Selecting a File with the full path.

[Crazyhorse]

I have to import 480 files into this database a year. Each File has a
different name.
This is the Path P:\MTAG5\Gigs\CustomizedReport\Reports\2007\01
07\"File_name".xls

How do I just tell access that I only want whats after the 7th "\" Up to the
..XLS that is want I want to select. VBA code is fine but I was trying to use
Mid but it does not work.

Thanks

 

[Douglas J. Steele]

Since P:\MTAG5\Gigs\CustomizedReport\Reports\2007\01 07\ is 50 characters,
Mid(FullPath, 51) will give you file_name.xls.

To eliminate the .xls, you'd use

Left(Mid(FullPath, 51), Len(Mid(FullPath, 51) - 4)

 

[Jusplay74]

i have 200 and some excel files i want to link to a click button which will
open up a file based upon a control field say a name or number.
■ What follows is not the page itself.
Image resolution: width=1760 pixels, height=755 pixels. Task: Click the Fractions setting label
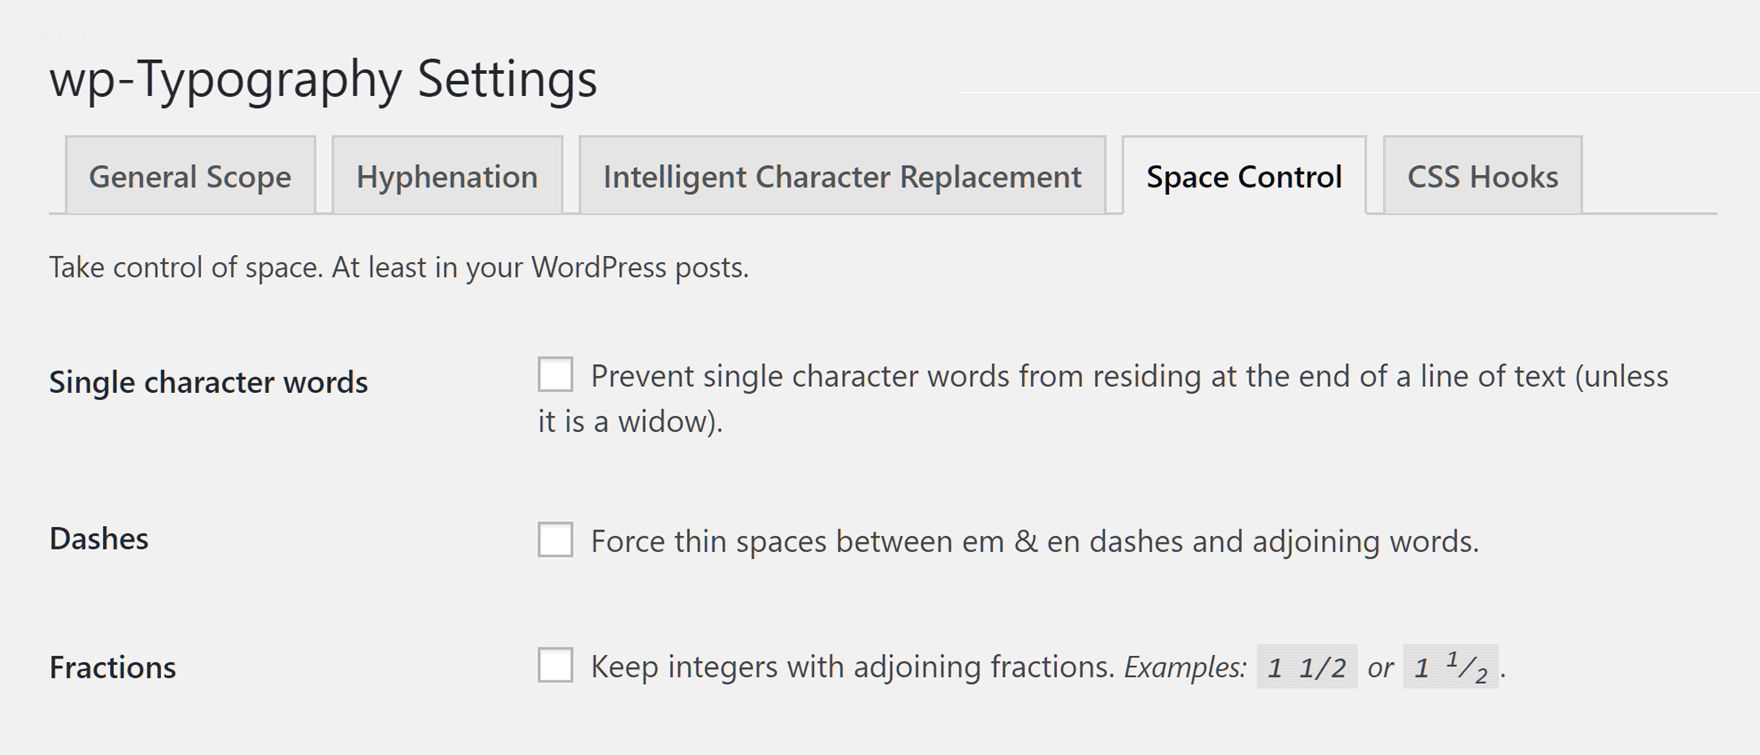(x=113, y=667)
Suggestions?
Code?

 

[Douglas J. Steele]

Another alternative is

Left(Mid(FullPath, InStrRev(FullPath, "\") + 1), Len(Mid(FullPath,
InStrRev(FullPath, "\") + 1) - 4)

As well, if the files actually exist, you can use Dir(FullPath) to return
file_name.xls, so that reduces to


Left(Dir(FullPath), Len(Dir(FullPath) - 4)

Unfortunately, using that means that you can't use the Dir function for
anything else at the same time in your code.